Poème illustré par un tableau de :
Paul Cézanne
(1839-1906)
L’Honoré de Manon est un atrabilaire
Qui ne supporte rien, pas le moindre avatar !
Toujours à fulminer, à rentrer dans le lard
De quiconque ici-bas chante sur un autre air !
Il rouspète et il grogne ! Rien ne saurait lui plaire
Des menus concoctés avec tant de patience
Par sa femme empressée ! Pas de reconnaissance
Pour son désir constant de toujours trop bien faire !
C’est un vieil ours bourru, ronchon et solitaire
Eloignant de Manon ses amis, sa famille ;
Qui à longueur de temps la presse et la houspille !
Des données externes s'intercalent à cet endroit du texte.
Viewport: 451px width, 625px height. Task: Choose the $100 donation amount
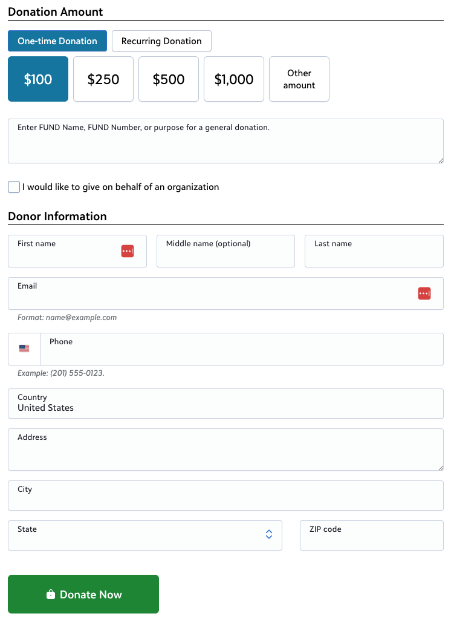click(38, 79)
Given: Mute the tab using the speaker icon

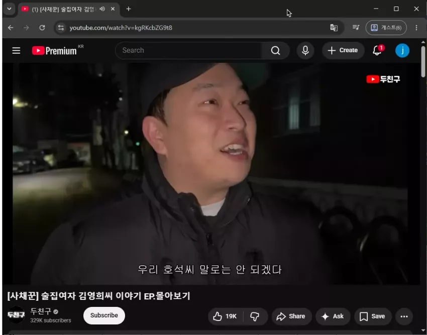Looking at the screenshot, I should pyautogui.click(x=102, y=9).
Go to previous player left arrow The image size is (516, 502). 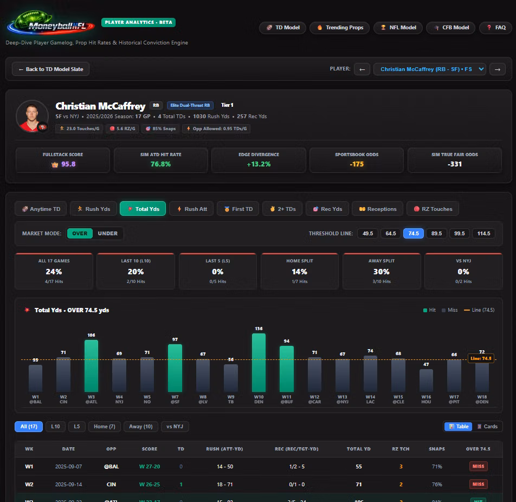(362, 69)
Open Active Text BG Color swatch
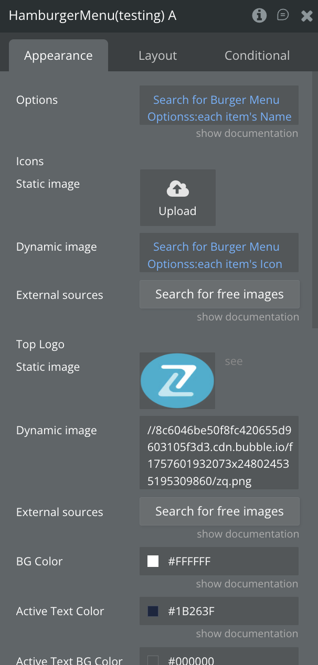 (x=153, y=660)
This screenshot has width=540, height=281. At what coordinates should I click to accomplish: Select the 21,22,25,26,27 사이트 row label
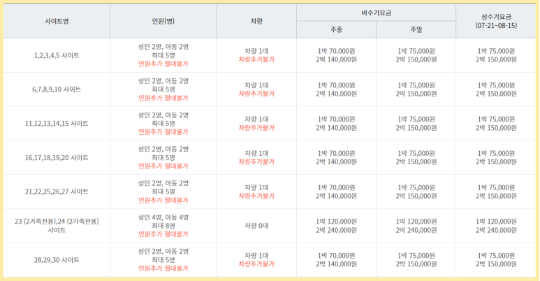point(57,192)
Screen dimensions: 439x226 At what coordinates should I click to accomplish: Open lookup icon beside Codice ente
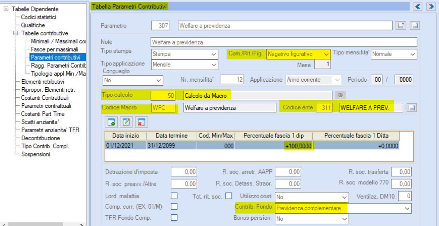click(412, 107)
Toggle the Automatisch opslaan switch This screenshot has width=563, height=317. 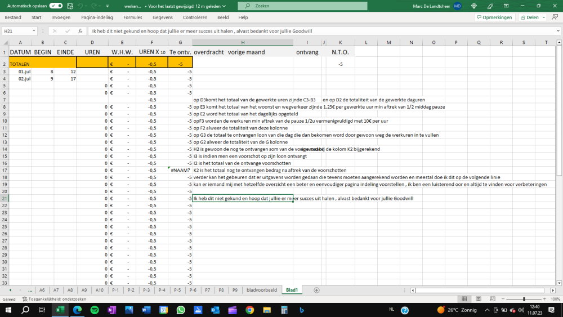56,6
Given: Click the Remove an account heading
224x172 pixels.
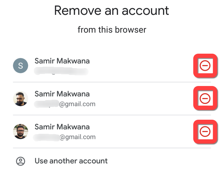Looking at the screenshot, I should [x=112, y=11].
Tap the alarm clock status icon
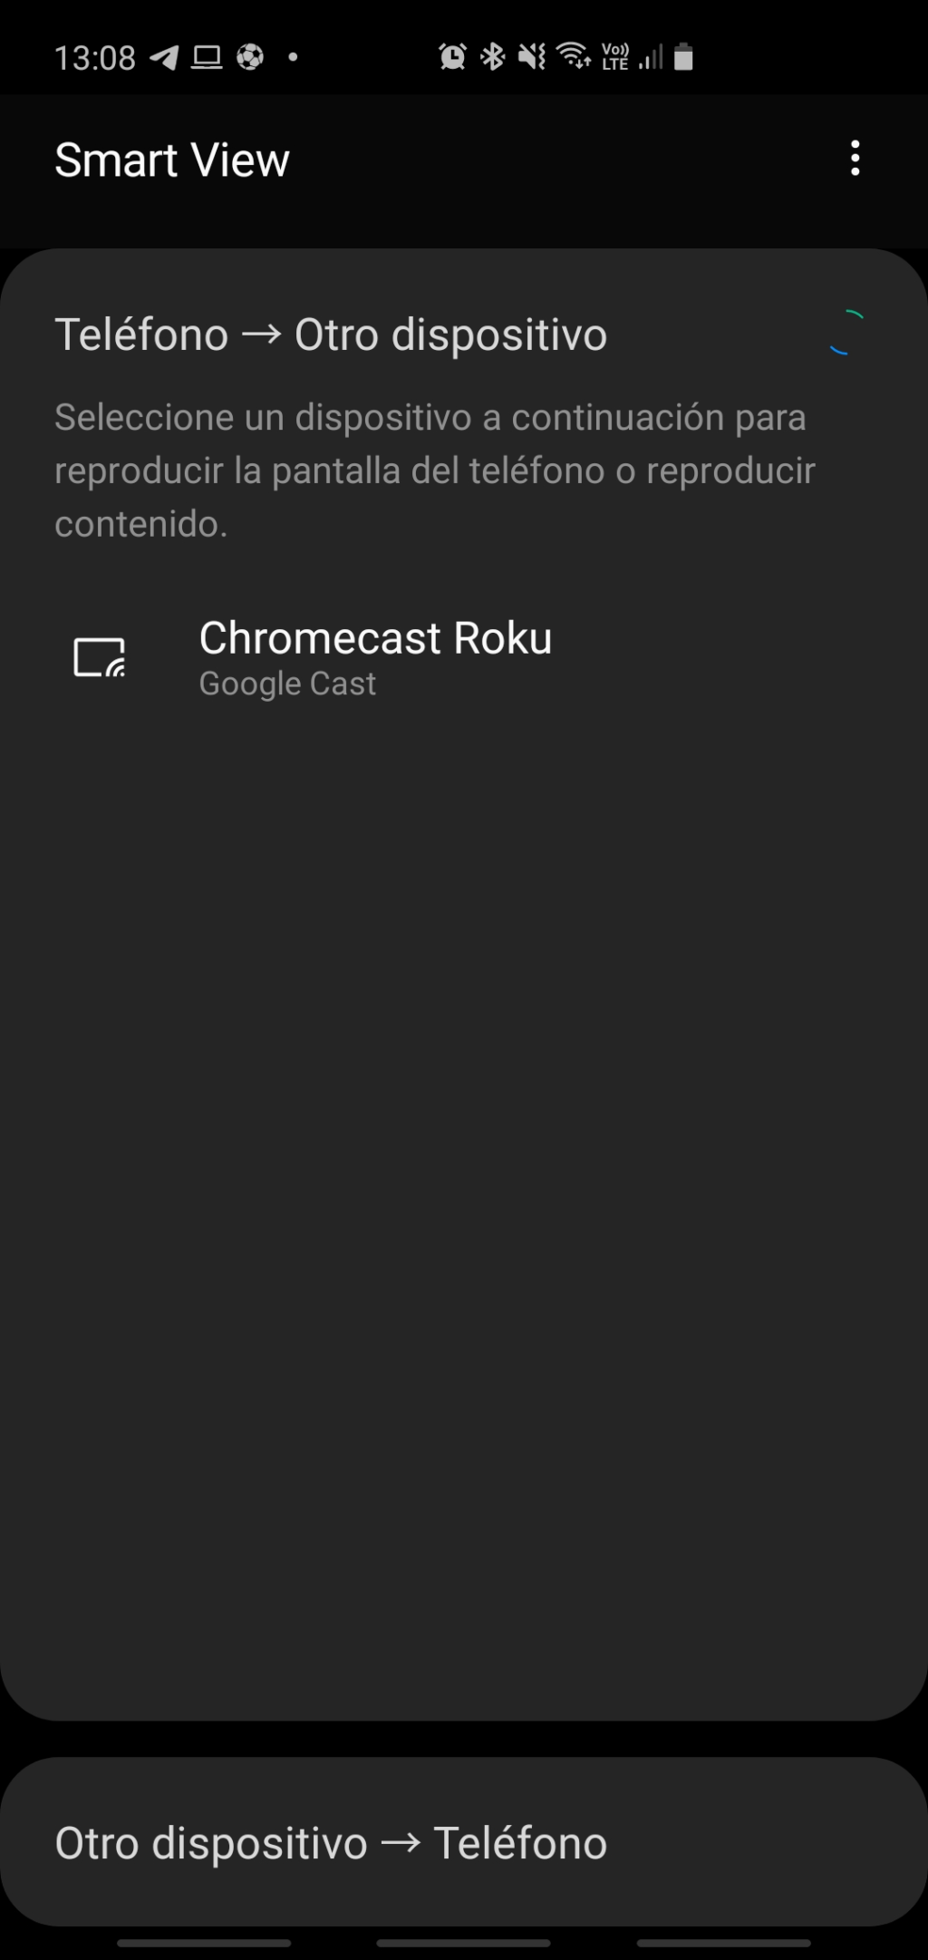 [x=452, y=57]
Un vrai rouscaillaïre avec un coeur de pierre,
Egoïste et méchant ; râleur sempiternel
Qui n’est jamais content, sans cesse vitupère ;
Pour lui la vie à Trets est une vraie galère,
Et il passe son temps à maudire le Ciel !
Puisque son existence est un si lourd fardeau,
Manon va lui montrer qu’elle a vraiment du coeur
En l’aidant gentiment à partir pour l’Ailleurs,
Pour lui sans aucun doute infiniment plus beau…
C’est par un clair matin, à la fin du printemps,
Qu’elle est allée cueillir dans le fond du jardin
Des feuilles de ciguë. En hacher quelques brins,
Les mêler au civet, ça prend guère de temps…
L’Honoré fou furieux s’est retrouvé là-haut,
Expédié ad patres auprès du bon saint Pierre…
Qui l’a tout aussitôt envoyé en Enfer
Où Satan n’en peut plus qu’il lui casse les pieds !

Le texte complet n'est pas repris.